→ Your instructions:
The result should be the lines from the one holding "Click the classifica" to the end of the records below, repeated exactly. No pictures.

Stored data
-------

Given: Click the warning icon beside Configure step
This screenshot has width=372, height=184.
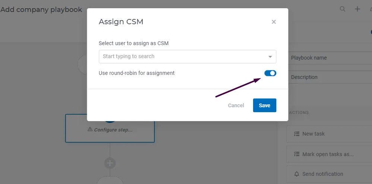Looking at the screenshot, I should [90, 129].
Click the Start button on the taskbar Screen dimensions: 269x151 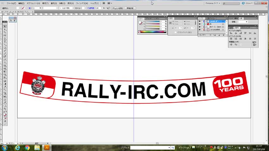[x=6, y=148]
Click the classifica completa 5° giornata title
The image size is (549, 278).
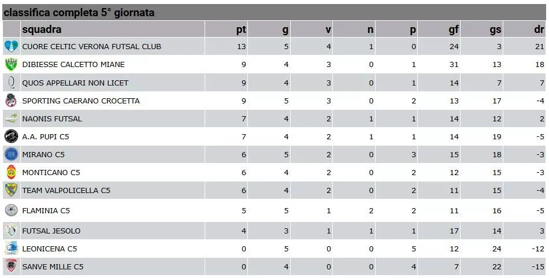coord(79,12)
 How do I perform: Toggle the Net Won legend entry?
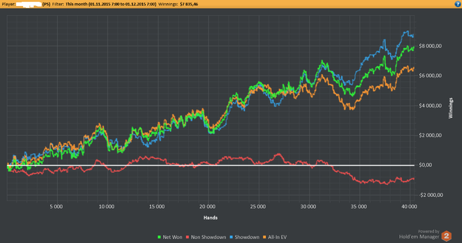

-------

→ Reply:
Click the classifica completa 5° giornata title
The image size is (549, 278).
coord(79,12)
 How do I perform: Toggle the Net Won legend entry?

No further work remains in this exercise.